Organic Valley, the best-selling brand of organic dairy products, reached $1 billion in sales on December 22, 2015, a milestone that makes the farmer-owned cooperative the world’s first billion-dollar organic-only food company.
Organic Valley had reached $972 million in sales in 2014; 2015’s development marked a new record for the company, according to Organic Valley representative Hans Eisenbeis.
Organic Valley attributes much of its recent success to the launch of several new products in 2015, including the August introduction of Grassmilk yogurt, a premium cream-on-top yogurt, in response to consumer demand for more products made with 100 percent grass-fed milk.
But the company’s success also came from other products, including a range of milk protein shakes launched in 2014. One of the shakes, Organic Fuel, became the top-selling organic milk protein shake in the country in 2015. Support for Organic Valley’s base product line, including dairy and eggs, remained strong as well; the cooperative’s half & half, butter, and cheese all won best-of-class awards in 2015.

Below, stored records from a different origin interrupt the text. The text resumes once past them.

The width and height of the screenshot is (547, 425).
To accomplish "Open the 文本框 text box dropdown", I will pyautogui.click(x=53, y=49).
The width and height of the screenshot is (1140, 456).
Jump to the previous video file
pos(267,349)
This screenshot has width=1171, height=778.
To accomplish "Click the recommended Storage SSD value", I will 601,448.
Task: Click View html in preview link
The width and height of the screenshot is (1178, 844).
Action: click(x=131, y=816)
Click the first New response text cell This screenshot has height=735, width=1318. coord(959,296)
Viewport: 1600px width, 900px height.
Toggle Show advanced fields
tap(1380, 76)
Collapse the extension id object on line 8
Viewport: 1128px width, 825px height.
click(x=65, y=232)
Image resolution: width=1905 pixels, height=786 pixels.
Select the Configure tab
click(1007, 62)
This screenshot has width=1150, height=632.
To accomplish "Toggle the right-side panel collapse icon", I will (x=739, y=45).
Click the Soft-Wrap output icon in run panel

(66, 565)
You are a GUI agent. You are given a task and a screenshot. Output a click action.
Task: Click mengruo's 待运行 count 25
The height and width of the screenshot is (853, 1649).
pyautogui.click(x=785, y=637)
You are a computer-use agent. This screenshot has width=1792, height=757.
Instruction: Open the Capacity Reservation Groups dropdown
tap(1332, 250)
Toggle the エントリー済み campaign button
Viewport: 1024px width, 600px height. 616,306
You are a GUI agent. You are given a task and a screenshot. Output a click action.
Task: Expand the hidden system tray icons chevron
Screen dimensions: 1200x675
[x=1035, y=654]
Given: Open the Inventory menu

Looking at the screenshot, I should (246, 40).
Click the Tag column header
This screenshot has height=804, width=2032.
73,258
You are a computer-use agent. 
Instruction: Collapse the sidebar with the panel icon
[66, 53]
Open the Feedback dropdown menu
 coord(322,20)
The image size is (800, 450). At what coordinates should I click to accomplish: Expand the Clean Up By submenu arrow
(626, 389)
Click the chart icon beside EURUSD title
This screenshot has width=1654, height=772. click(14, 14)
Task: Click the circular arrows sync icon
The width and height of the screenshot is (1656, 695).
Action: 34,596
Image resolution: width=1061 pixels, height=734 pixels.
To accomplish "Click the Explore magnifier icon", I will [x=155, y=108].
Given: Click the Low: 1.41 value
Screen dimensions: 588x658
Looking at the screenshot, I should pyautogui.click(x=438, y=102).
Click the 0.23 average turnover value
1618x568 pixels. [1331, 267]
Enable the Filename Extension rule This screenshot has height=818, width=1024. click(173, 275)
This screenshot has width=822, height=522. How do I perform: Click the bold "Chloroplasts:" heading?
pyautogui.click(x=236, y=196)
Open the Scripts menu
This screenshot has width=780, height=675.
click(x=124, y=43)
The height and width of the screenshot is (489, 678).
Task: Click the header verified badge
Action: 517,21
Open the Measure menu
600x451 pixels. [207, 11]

2015 was also a year of growing sustainability for Organic Valley. The cooperative announced that 81 percent of its on-site power consumption was renewable in 2015, earning Organic Valley a spot in the Top 30 On-site Generation list, published by the Environmental Protection Agency.
“We see our growth as win-win-win,” said VP of Brand Marketing Lewis Goldstein in an official Organic Valley press release. “Our original mission of saving family farms also happens to produce some of the best food on the planet that’s the healthiest choice for everyone – the farmers, their animals and farmland, and consumers.”
Organic Valley has put farmers first since its inception. The cooperative was founded in 1988 by seven struggling farm families in Wisconsin. Today, the cooperative counts 1,800 member farmers and ranchers producing food in 35 states that’s sold in 25 countries and all 50 U.S. states.
“I think we’re most proud of staying true to the mission of serving small family farms, and making farming a viable career for the next generation of farmers,” Eisenbeis said.